Surprisingly, sleep dread can also develop as an offshoot of being concerned about not getting enough proper sleep. As contradictory as that seems, it’s not unusual at all for concern to turn into excessive worrying. Anxiety has a way of disrupting logical thought processes in ways that can seem unbelievable to those not directly suffering from it. Stressing over getting enough rest or having to go through the regular routine of sleeping and experiencing the aforementioned conditions can be seen as a form of performance anxiety, if that makes it easier to understand. Sleep should be a time of rest and relaxation, but with stress and anxiety mixed in, it can feel like a high pressure job or a performance you simply can’t mess up.

Can You Have Sleep Dread and Not Know It?

It is strange and curious when someone is suffering from a debilitating condition and is unaware of it. Sleep dread can be subtle and insidious. For instance, some people may not have any actual anxiety about sleep itself, or any difficulty falling asleep when they choose to do so; but they may stretch out their waking hours to an unhealthy degree. The reason for this may be that they dislike going to school or work, and like the time they get to themselves after their responsibilities have been fulfilled. To get more hours of perceived happiness and enjoyment before the day ends, without avoiding commitments and appointments, they shave time off sleep. When people do this enough times, it becomes habit; and unknowingly, they are teaching themselves to dread sleep.

Another similar situation is when someone has insomnia; particularly the kind that is caused by physical rather than mental issues, such as asthma, chronic pain or severe allergies. When a person has insomnia that originates from something other than anxiety, depression or any other mental condition or trauma, it’s easy to overlook a slowly developing phobia. One of the most obvious signs is arranging one’s daily schedule around the insomnia, often in the form of maintaining coping mechanisms. For example: spending excessive amounts of time in bed, even when it’s not time to sleep; avoiding strenuous and tiring activities to the point of foregoing social interactions and regular exercise; and making life-changing decisions such as quitting a job, giving up on a goal or dream, or ending a relationship. When a person makes these sort of allowances due to insomnia, it is safe to assume that they dread sleep to the point of giving up a normal life.

What Can You Do About It?

We started this article by stating that sleep dread is a phobia, which in turn is an anxiety disorder. Many of the steps you can take to reduce sleep-depriving stress and worry have already been discussed in this article: Sleep & Anxiety.

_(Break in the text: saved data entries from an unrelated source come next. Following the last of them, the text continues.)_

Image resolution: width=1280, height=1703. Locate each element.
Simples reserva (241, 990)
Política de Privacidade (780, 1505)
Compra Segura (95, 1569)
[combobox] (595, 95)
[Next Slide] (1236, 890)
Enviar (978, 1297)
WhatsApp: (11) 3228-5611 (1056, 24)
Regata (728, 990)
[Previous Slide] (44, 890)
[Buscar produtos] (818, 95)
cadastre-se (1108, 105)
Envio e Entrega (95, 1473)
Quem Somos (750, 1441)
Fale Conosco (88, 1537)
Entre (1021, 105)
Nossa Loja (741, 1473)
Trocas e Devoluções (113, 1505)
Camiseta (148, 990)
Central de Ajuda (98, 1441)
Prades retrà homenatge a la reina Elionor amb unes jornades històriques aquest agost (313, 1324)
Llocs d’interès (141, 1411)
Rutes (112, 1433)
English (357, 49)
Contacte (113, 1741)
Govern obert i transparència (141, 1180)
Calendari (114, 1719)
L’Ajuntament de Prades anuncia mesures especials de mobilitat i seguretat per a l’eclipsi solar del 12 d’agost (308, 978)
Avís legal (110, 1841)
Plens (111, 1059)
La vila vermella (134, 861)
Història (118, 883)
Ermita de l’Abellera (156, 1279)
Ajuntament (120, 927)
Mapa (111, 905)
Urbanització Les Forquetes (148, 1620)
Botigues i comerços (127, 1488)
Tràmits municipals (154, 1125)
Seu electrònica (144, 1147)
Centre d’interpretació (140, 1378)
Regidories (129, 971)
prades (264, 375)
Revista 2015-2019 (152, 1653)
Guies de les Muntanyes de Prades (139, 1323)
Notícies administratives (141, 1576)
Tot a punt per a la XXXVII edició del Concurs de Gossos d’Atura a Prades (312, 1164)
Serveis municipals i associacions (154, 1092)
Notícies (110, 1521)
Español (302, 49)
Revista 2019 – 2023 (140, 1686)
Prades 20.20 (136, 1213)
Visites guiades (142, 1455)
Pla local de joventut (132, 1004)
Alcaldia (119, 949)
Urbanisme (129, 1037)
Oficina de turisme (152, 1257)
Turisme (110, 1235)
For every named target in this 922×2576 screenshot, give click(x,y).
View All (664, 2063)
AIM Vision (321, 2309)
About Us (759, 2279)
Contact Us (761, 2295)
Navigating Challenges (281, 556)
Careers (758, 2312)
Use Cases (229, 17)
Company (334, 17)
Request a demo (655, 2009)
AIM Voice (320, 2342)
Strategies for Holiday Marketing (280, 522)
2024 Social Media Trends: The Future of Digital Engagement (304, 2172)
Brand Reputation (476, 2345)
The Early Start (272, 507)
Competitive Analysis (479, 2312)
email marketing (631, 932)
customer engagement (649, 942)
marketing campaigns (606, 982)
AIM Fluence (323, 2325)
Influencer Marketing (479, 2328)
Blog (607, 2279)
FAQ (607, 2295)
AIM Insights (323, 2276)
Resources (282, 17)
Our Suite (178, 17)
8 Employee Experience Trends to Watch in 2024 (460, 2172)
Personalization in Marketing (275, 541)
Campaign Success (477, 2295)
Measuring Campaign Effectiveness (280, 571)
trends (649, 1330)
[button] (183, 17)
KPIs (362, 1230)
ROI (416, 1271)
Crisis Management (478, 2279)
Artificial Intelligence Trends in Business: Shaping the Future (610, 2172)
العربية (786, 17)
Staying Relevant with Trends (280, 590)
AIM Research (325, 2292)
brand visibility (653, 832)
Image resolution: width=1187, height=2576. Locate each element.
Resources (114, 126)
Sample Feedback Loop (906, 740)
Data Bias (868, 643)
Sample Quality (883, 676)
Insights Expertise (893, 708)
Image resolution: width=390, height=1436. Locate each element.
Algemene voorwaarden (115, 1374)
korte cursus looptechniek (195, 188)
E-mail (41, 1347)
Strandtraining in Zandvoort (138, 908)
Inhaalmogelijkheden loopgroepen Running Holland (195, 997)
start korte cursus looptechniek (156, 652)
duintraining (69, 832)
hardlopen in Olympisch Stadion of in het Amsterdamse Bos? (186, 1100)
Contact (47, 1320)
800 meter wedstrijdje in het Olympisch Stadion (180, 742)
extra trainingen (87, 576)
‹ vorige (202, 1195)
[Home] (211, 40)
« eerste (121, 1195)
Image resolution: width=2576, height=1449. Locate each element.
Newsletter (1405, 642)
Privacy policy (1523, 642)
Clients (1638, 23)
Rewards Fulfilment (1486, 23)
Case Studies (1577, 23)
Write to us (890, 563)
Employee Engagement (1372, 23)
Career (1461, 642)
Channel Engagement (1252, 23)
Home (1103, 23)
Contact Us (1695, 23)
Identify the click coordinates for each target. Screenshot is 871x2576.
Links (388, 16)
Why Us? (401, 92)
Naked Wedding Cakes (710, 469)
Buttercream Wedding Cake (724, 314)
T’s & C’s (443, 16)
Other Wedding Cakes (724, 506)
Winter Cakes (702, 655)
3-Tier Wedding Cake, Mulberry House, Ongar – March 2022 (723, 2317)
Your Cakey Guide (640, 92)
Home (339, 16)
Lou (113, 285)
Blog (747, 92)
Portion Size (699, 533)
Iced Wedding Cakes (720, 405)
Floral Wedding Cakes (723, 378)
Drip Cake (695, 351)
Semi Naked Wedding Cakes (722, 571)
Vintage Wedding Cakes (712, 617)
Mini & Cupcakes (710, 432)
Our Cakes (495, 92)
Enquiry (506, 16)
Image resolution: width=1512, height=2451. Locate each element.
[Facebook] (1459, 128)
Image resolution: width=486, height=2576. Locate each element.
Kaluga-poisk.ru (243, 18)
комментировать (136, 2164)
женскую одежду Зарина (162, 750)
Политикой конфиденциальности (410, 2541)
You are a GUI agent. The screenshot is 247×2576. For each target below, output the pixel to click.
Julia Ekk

To add to those, there is this little tidbit of wisdom that may sound trite: face your fears and you will have a better chance of overcoming them. Whether or not you intend to seek professional help—though if sleep dread is affecting your health and life dramatically, we do strongly urge you to do so—you need to come to terms with the truth. If the symptoms seem familiar, admit to yourself that you may have a problem; you may have a phobia, whether or not it fits your preconceived notions of that a phobia is supposed to be like. That is the first step of many that you will have to take; getting through and over this condition is no simple task, and it’s going to take time to undo bad habits and familiar routines. But if you alter your way of thinking and your perspective, it’s easier to make small and positive changes that will result in bigger and better improvements down the line—and eventually, a consistent good night’s rest.